Anthology of Computers and the Humanities · Volume 4

Des émotions au fil du récit :
fabula, un package pour analyser les textes francophones par Transformers

Florian Cafiero1,2 and Alexandre Lionnet3

  • 1 LRE, Ecole Pour l’Informatique et les Techniques Avancées (EPITA), Paris, France
  • 2 École nationale des chartes, Université Paris Sciences & Lettres (PSL), Paris, France
  • 3 École Pratique des Hautes Études, Université Paris Sciences & Lettres (PSL), Paris, France

Permanent Link: https://doi.org/10.63744/hHyKtxX4Iu6S

Published: 21 May 2025

Keywords: python, sentiment analysis, emotion detection, BERT, computational literary studies

Mots clés : python, analyse de sentiments, détection d’émotions, BERT, études littéraires computationnelles

Abstract

Computational emotion analysis has become an established tool in computational literary studies for describing and comparing narratives. However, the solutions currently available for French remain limited and often rely on fixed lexicons that are not very robust to context, such as polysemy, negation, or irony, and that are difficult to relate back to the text in a fine-grained way.
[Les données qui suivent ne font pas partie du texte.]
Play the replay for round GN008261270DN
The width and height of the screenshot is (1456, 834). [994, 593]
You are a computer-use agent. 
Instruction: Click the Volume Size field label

We present here fabula-fr, a Python package designed for emotion analysis in Francophone narratives. It is based on Transformer models while retaining a simple and reproducible pipeline. fabula offers several segmentation and smoothing strategies, an “in-context” mode to stabilize the analysis of long texts, preservation of probabilistic distributions, configurable smoothed arcs, and procedures providing a minima explainability for classification choices. Our article situates these design choices within the state of the art and proposes an agenda for validation and extension.